Actually, anyone who is physically active and using their feet and legs in exercise or in sports can experience shin splints. Along with runners, it is rather common to suffer from shin splints if you play soccer, baseball or even basketball. Further, and more astonishing, even walkers are at risk if they walk too fast or too far.
Shin splints develop because of overuse of the posterior tibialis muscle in the lower leg near the shin. In most cases, this overuse is related to a sudden increase in the intensity of an athlete’s training program, like suddenly running faster, farther or for longer periods than before.
When shin splints first appear, the leg pain tends to start near the end of a training session. However, if the athlete ignores the pain tries to “run through it,” symptoms eventually will begin earlier and earlier during training, until they affect the athlete’s overall performance.
Shin splints cause muscle pain and tenderness along the inner side of the lower shin. These symptoms tend to affect about 2 to 6 inches of muscle and tendon in the shin area. Pain usually continues after exercise ends, and you may even feel it when you are resting and not putting weight on the affected leg.
Your doctor usually can diagnose shin splints based on your symptoms, your history of athletic activity and a physical examination. Your doctor will examine your shin area to confirm that the pain and tenderness are located in your leg muscle, or its tendon, rather than in the shinbone itself, because symptoms of shin splints can be confused with the pain of a tibial stress fracture, a small stress-related break in the shinbone.
A tibial stress fracture is another type of overuse injury that is common in athletes who run. Other important problems that can occur along with shin splints or can mimic the symptoms of shin splints include a stretch or tear of a nearby muscle or tendon or inflammation of the bone surface.
To help prevent shin splints follow these simple precautions.
1. Warm up before participating in running sports;
2. Follow an exercise program aimed at stretching and strengthening your leg muscles, especially muscles in your lower legs and around your ankles;
3. Wear customized shoe inserts, such as arch supports or heel wedges.
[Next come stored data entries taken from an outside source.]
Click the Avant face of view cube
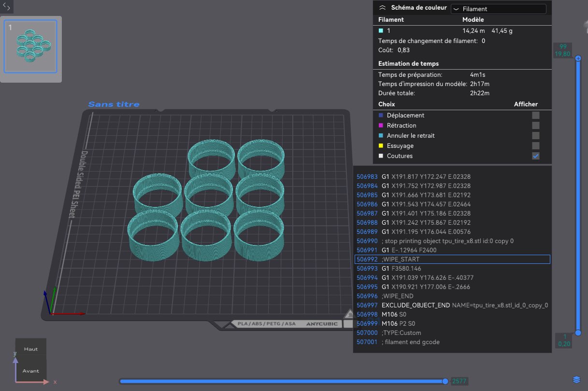Image resolution: width=588 pixels, height=391 pixels. coord(31,371)
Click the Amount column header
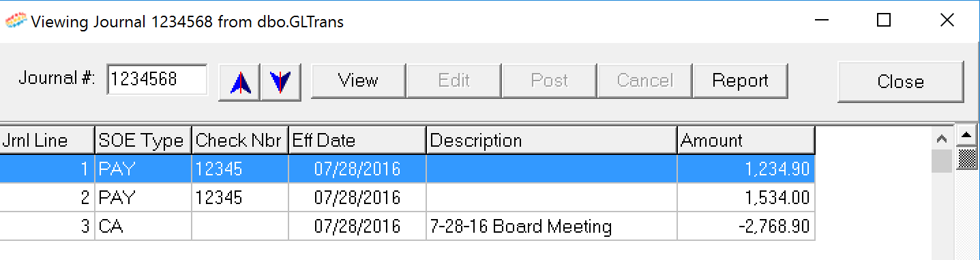The width and height of the screenshot is (980, 260). tap(746, 141)
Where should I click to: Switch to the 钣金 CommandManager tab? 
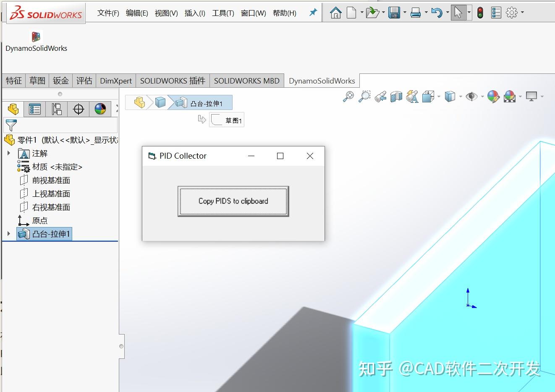(60, 80)
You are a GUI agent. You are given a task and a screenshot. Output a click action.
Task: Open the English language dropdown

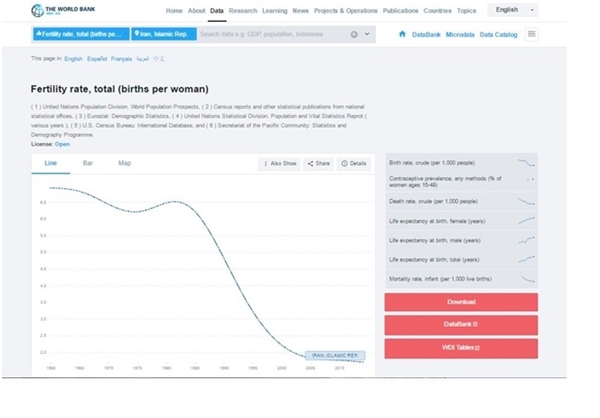point(512,10)
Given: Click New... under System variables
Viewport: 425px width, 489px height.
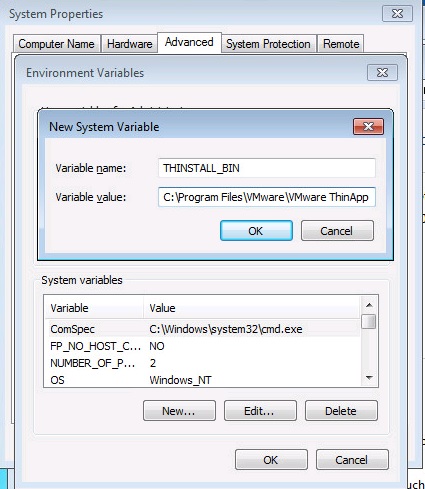Looking at the screenshot, I should point(179,411).
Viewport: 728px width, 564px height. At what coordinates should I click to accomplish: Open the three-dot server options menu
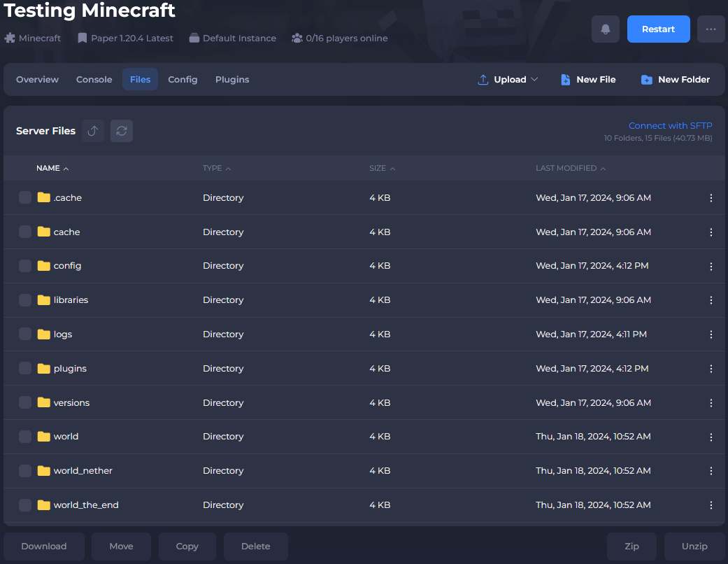(711, 29)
These may be helpful if your doctor determines that your shin splits are partly related to an imbalance in the way you walk.
If you have shin splints, your doctor probably will recommend that you follow the RICE rules:
1. Rest the injured muscle — Take a break from running for 7 to 10 days;
2. Ice the injured area to reduce swelling;
3. Compress the muscle with an elastic bandage; and
4. Elevate the injured leg.
As your pain gradually goes away, your doctor may suggest that you start with a walking program before you begin running again. If your shin pain returns when you walk, then you will need to rest your legs again until you are pain-free for two or three days. As part of your rehabilitation, your doctor also may recommend an exercise program to strengthen the muscles in your lower legs and around your ankles. Remember, everything must be done in moderation!